> _Excerpt_:
*****
2. The image correcting apparatus according to claim 1, wherein
the feature data is a weight given to a pattern, and
the correction model parameter identifying unit calculates a sum obtained by multiplying a difference between the optical image and the corrected reference image by the weights of the feature data and determines the correction model parameter such that the sum is minimized.
3. A pattern inspection apparatus comprising:
an optical image acquisition unit which acquires an optical image of an object to be inspected;
a reference image creation unit which forms a reference image from design data;
an image correcting unit which performs arithmetic processing to a correction model parameter and the reference image to correct the reference image and to form a corrected reference image; and
a correction model parameter identifying unit which uses feature data based on characteristics of a pattern of the image of the object to be inspected to calculate the correction model parameter for correcting a displacement or a distortion between the optical image and the reference image or both the displacement and the distortion; and
a comparing unit which compares the optical image with the corrected reference image.
4. The pattern inspection apparatus according to claim 3, wherein
the feature data is a weight given to a pattern, and
the correction model parameter identifying unit calculates a sum obtained by multiplying a difference between the optical image and the corrected reference image by the weights of the feature data and determines the correction model parameter such that the sum is minimized.
*****
> _Provided data_:

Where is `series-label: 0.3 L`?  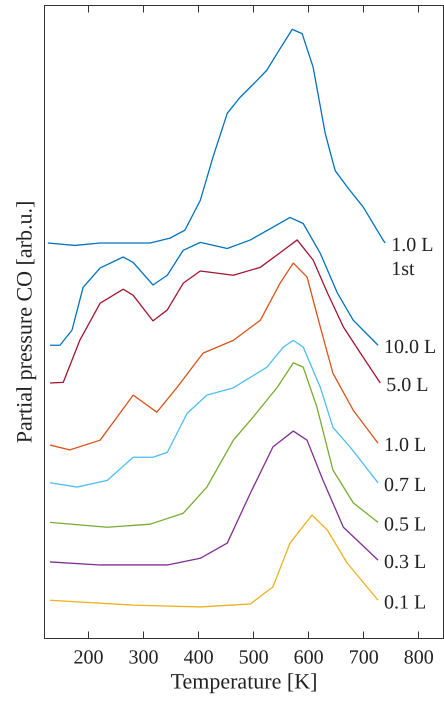 series-label: 0.3 L is located at coordinates (405, 562).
*****
> _Exercise goal_: According to the patent claims, what does the reference image creation unit use to form the reference image? The material has no connection to the patent claims.

> _Result of this exercise_: Design data.